Saturday, October 18, 2014

E Commerce Frenzindia

What is one unique thing that happened to Flipkart on February 6, 2014?
- On 6 Feb, the traffic on Flipkart was twice of what it sees on an average day. 
- On 6 Feb, the traffic on Flipkart was more than the peak traffic on Diwali
- On 6 Feb, Flipkart crashed due to this traffic
- On 6 Feb, Flipkart's page views increased by 100 per cent
- On February 6, inbound calls to Flipkart's customer support number doubled

On 6 Feb, Motorola launched its much awaited budget phone - 'Moto G' in India EXCLUSIVELY through Flipkart. And not very surprisingly 67% of that traffic was driven by a single event - the launch of Moto G. 
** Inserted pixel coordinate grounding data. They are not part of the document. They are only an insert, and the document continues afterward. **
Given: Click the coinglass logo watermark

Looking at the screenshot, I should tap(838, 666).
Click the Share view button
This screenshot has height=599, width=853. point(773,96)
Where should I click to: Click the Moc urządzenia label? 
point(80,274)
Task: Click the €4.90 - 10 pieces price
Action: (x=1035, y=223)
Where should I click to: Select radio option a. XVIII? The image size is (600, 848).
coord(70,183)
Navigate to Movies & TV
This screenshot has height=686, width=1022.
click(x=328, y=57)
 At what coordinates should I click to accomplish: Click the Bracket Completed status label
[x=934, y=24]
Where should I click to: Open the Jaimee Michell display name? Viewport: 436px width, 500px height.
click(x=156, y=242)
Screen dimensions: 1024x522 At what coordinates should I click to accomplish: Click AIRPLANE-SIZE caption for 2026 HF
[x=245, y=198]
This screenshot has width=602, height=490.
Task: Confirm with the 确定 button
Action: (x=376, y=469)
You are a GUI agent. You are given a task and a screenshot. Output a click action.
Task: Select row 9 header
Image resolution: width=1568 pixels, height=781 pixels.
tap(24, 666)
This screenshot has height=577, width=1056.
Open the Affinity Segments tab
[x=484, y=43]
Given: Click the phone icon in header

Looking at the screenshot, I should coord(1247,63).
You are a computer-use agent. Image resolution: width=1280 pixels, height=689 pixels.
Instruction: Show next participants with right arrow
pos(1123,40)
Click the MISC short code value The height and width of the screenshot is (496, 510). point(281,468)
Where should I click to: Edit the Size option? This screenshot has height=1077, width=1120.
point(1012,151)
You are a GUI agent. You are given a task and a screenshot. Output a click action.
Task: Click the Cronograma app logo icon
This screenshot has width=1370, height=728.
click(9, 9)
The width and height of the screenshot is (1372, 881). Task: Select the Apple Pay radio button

Why this exclusivity in the age of mass production? 
Motorola was blatantly defying the basic principles of micro economics - that increased distribution would drive more volumes which in turn would lead to economies of scale. While the second lag of relationship holds true (more volumes = less cost), Motorola dared to change the first leg of equation (more distribution channels = more volumes). Increased distribution does not necessarily mean more volumes. In this case exclusive distribution was driving more volumes. It is estimated that in the first 15 minutes only Flipkart sold 20,000 units of this model and went stock out. While strictly not comparable, but Moto G's volumes are putting several other brands to shame.

Flipkart even bettered the show with Redmi which was launched recently on Flipkart exclusively. The launch stats can be availed on the net.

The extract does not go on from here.